Please tell us a bit about yourself.
Hello! I am Anne Elisabeth, a lover of Fairy Tales, cats, Sri Lankan teas, classical piano, fuzzy socks, and old literature.
I am the author of the Tales of Goldstone Wood series, fantasy novels written in the Classic Fairy Tale style. My debut novel, Heartless, won a 2011 Christy Award, and my sophomore novel, Veiled Rose, was a finalist for Romantic Times Inspirational Novel of the Year and is now a finalist for a 2012 Christy Award. So, by God's grace, it has been a busy couple of years for my series!
I live with my handsome husband in a little house on a hill in North Carolina, where we enjoy gardening and music, fine tea and pastries, and lots of company.
What is your favorite Bible verse? (Translation too, please) Why?
"He hath made every thing beautiful in his time." Ecclesiastes 3:11 (KJV).
This has been an ongoing truth in my life as I have watched God's plan unfold for me. Even those events and situations that I would have avoided and would never choose to relive, God has turned to good and blessing. This verse reminds me that nothing can thwart His will, and that His will, not mine, is ultimately best and most beautiful.
What was your inspiration to write Tales of Goldstone Wood Series?
It's hard to pin down just one! I think the simplest answer is that there were not enough books being written that I liked to read. While there is a great deal of fantasy for young adults, not much of it is composed in the styles I most enjoy. Authors Robin McKinley, Megan Whalen Turner, Shannon Hale, and Sir Terry Pratchett all write wonderful YA novels that are very readable to modern audiences, but which also tap into stylistic modes of older eras, lending a richness to their work and worlds that I find exceptional.
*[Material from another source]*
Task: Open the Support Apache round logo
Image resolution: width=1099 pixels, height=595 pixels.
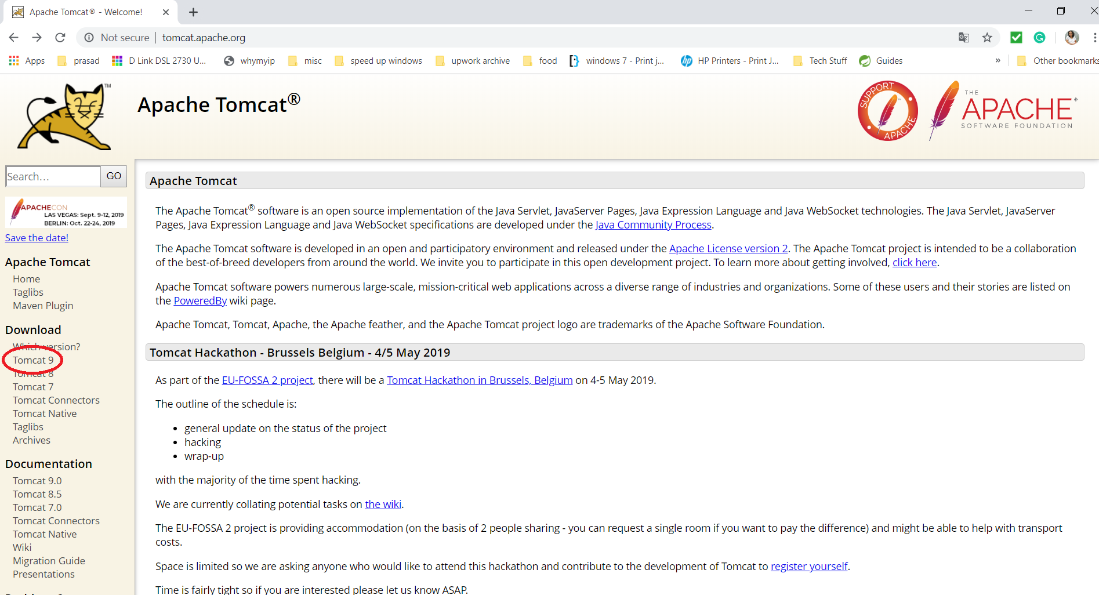Action: [887, 111]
I wanted to write a series of intricately connected fairy tale novels in the style of these authors I so love. While each story in Goldstone Wood is relatively straightforward and can work as a standalone, with every successive book read, the reader will see a bigger, more epic-scale picture unfolding.
This concept was my initial inspiration, but many more inspirations have moved me and encouraged me with each new story I've written. And ultimately, isn't every writer inspired by the simple need to tell a good story?
How much research did the Tales of Goldstone Wood Series take?
Quite a lot of research has gone into building the Tales of Goldstone Wood, though perhaps not of the usual variety. For the basic world-building, I wanted the series to have a familiar flavor, one that my readers would feel they had encountered before even if they could not place quite where. Thus I spent a great deal of time studying old fairy tales: works by Shakespeare and Chaucer and Spenser; works by Tennyson and Shelley and Browning; The Ballad of Tam Lin, several translations of Beowulf; Samuel Taylor Coleridge and George MacDonald. All of these and more have influenced the development of my world.
Specific research has been more random and pursued as needed. I took fencing lessons for about a year so that I would know how to write decent sword-fighting scenes (a must in any self-respecting fairy tale novel!). For my most recent manuscript, I found myself researching the pollination of certain types of figs, fig wasps, and the unusual species of fig known as the Caprifig. Odd, I know . . . but it will all make sense when that book releases!